The README is very vague and hard to understand, it doesn't even teach you how to install eSpeak-ng on Windows (which is supposed to be a requirement).

Answered by IIEleven11

Nov 27, 2023

Ok this took longer than I thought. But I tested it, it works, I suggest you follow everything exactly. Also keep in mind, I have no degree, I taught myself to code, so this is kinda scary but here you go. I tried to automate as much as I could for you. Let me know how it goes!

https://github.com/IIEleven11/StyleTTS2FineTune

I understand that this may be a rookie request, but it would be greatly appreciated if a user-friendly guide/tutorial could be made, I have been struggling for hours trying to understand how to use this project.

I would just like to clone a Voice using a 4-hour audio file and use it as text-to-speech, locally on Windows, but I don't even know where to begin.

The READ…

View full answer

IIEleven11 · 2023-11-27T13:31:36Z

IIEleven11
Nov 27, 2023

I understand that this may be a rookie request, but it would be greatly appreciated if a user-friendly guide/tutorial could be made, I have been struggling for hours trying to understand how to use this project.

I would just like to clone a Voice using a 4-hour audio file and use it as text-to-speech, locally on Windows, but I don't even know where to begin.

The README is very vague and hard to understand, it doesn't even teach you how to install eSpeak-ng on Windows (which is supposed to be a requirement).

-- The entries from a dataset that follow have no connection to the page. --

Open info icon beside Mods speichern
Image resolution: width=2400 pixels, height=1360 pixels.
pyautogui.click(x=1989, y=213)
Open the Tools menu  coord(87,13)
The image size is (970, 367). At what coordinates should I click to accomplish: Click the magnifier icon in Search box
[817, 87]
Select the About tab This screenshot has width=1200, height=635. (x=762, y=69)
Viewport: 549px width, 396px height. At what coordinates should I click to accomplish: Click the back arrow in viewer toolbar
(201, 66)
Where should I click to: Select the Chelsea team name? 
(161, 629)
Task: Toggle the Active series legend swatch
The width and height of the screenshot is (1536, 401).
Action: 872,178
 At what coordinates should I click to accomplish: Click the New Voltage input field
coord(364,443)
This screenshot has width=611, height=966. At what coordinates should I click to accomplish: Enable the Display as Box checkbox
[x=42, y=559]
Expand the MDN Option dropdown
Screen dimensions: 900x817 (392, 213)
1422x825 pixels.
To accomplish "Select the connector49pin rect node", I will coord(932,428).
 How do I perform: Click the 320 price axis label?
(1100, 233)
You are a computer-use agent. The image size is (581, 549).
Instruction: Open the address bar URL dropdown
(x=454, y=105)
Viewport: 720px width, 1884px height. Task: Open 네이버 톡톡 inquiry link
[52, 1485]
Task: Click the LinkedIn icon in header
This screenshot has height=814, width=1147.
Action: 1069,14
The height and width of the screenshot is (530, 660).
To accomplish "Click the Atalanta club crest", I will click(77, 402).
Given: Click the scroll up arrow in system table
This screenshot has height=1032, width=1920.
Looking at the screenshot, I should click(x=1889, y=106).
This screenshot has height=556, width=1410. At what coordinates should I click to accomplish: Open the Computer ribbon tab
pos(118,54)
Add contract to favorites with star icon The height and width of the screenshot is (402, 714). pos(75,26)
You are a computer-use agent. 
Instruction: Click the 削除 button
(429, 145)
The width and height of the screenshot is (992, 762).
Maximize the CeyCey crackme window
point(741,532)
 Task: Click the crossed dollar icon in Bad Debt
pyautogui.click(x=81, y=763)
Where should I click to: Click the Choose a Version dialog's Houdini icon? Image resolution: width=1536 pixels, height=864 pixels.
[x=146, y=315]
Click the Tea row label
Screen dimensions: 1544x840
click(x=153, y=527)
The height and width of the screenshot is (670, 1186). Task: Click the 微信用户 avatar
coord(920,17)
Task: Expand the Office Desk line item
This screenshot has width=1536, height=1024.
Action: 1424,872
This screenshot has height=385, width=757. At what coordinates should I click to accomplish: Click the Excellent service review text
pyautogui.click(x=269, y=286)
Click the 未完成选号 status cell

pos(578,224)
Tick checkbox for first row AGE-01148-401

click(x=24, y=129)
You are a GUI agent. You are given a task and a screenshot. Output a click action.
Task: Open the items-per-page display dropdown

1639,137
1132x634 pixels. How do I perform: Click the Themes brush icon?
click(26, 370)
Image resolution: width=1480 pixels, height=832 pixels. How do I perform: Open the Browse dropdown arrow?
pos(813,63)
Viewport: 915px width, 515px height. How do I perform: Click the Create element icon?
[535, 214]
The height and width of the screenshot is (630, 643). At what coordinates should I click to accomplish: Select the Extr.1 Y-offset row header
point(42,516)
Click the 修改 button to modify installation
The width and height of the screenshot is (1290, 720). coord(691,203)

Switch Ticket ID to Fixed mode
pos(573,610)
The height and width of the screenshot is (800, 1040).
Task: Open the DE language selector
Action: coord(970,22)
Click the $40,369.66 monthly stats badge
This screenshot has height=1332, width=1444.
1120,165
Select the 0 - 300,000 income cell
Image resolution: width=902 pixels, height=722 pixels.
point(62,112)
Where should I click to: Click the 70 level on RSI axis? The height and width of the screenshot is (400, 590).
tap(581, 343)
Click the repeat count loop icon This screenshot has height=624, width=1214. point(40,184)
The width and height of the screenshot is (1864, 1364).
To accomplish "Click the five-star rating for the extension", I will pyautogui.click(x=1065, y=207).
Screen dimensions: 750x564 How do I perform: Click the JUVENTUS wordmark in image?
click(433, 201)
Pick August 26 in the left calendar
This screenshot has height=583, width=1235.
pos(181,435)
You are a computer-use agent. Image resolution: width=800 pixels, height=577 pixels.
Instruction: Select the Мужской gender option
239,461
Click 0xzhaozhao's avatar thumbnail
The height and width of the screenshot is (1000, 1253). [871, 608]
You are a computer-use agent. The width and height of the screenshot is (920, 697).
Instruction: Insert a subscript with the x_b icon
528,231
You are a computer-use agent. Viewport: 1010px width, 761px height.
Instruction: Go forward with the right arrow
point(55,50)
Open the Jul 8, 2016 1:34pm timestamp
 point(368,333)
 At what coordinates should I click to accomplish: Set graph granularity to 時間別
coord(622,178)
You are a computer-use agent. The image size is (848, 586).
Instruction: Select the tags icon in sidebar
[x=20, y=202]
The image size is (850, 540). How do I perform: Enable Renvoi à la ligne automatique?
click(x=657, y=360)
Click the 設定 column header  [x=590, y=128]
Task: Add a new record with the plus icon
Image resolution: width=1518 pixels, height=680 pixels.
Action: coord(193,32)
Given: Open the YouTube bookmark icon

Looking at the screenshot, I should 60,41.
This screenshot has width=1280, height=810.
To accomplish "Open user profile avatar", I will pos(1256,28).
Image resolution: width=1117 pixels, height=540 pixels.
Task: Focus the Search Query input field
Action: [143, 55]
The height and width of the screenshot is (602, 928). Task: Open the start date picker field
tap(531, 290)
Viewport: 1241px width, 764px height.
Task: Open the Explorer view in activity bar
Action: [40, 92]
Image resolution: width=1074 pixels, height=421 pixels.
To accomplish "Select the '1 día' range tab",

I have a guide I can share. I hesitate though as it's a complex repo which in turn requires a complex guide. There are a lot of very nuanced things that can go wrong. While I do have a very successful and impressive result. I'm almost sure the steps I am taking could be improved and or corrected in some way. I'd be open for any corrections of course. Give me a bit and I'll post it though.

4 replies

MethanJess Nov 27, 2023
Author

Hello @IIEleven11 I'd like to see the guide, even if its still being worked on.
Not sure what Kreevoz means by I want "a system-wide TTS integration under Windows" I would just like to ouput the generated audio in any way that is possible. (like just download the audio as mp3)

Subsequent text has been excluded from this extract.